*** Opening of EXTRACTED MATERIAL ***

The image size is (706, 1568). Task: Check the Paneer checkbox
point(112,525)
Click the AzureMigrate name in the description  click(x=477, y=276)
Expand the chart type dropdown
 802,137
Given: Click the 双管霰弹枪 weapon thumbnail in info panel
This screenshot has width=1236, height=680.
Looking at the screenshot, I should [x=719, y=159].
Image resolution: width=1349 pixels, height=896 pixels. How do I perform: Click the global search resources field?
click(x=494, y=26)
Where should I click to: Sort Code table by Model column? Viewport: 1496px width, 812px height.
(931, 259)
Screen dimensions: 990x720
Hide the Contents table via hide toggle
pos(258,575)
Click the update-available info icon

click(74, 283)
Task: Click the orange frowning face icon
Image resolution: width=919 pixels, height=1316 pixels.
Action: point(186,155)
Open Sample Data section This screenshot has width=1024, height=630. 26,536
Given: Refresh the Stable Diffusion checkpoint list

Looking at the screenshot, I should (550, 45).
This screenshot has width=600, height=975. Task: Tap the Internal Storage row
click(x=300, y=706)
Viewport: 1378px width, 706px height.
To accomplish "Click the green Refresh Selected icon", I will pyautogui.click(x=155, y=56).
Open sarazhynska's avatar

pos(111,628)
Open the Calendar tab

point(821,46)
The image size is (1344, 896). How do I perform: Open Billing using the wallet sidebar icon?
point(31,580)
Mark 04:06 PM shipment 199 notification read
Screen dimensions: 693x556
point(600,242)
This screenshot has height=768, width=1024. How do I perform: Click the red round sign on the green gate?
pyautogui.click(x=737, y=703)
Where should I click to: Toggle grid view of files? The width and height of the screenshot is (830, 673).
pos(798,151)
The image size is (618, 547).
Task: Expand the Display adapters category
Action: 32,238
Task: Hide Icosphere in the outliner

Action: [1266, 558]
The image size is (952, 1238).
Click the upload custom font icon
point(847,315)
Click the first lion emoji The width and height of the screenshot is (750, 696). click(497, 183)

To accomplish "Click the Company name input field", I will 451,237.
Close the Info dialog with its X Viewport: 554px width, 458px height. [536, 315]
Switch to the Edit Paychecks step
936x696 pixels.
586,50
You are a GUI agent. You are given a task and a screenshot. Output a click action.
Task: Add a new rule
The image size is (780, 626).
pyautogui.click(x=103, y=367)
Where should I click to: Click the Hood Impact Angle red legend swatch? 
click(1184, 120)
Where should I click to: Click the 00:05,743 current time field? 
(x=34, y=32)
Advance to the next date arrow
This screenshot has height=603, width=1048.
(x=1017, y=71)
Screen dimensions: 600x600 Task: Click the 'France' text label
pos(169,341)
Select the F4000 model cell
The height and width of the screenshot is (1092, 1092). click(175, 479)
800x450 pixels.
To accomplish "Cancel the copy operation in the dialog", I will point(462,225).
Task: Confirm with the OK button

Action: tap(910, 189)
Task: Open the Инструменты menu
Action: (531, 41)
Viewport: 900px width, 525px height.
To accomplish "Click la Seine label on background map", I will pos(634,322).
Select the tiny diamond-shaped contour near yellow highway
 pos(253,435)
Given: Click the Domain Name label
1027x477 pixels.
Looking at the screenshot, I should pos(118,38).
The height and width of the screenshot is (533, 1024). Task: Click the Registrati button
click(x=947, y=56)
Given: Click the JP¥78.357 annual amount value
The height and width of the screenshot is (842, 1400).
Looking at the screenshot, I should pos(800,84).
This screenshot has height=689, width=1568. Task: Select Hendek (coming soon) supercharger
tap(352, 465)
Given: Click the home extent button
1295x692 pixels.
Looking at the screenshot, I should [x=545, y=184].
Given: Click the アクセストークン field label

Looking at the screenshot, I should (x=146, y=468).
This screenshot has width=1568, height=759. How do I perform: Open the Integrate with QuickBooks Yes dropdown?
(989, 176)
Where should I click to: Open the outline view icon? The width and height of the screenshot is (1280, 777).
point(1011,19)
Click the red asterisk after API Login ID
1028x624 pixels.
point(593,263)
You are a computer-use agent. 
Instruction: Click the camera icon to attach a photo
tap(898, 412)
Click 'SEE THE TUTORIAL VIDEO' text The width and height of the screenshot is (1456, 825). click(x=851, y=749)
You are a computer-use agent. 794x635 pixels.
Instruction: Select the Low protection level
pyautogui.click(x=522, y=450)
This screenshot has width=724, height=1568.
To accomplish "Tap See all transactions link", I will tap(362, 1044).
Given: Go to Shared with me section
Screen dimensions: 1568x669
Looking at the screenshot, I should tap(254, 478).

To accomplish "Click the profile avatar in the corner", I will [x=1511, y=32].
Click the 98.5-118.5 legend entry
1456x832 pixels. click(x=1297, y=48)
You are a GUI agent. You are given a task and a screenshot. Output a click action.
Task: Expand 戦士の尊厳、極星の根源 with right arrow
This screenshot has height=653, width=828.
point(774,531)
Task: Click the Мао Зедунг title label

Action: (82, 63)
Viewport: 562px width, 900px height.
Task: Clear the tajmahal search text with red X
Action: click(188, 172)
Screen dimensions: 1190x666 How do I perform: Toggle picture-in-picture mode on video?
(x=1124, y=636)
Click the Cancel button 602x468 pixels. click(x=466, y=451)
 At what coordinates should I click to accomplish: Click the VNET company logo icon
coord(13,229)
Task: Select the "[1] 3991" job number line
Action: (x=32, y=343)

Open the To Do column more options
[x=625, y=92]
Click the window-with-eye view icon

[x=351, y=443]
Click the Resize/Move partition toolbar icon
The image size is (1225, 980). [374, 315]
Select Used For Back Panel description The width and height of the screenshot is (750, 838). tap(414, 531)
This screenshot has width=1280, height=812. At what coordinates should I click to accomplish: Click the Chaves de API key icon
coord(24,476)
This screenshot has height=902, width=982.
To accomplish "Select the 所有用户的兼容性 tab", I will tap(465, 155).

*** Close of EXTRACTED MATERIAL ***

**TASK TO CARRY OUT:** Scan the records above. Return every line with "Cancel" in it.

**FINISHED TASK:**
To accomplish "Cancel the copy operation in the dialog", I will point(462,225).
Click the Cancel button 602x468 pixels. click(x=466, y=451)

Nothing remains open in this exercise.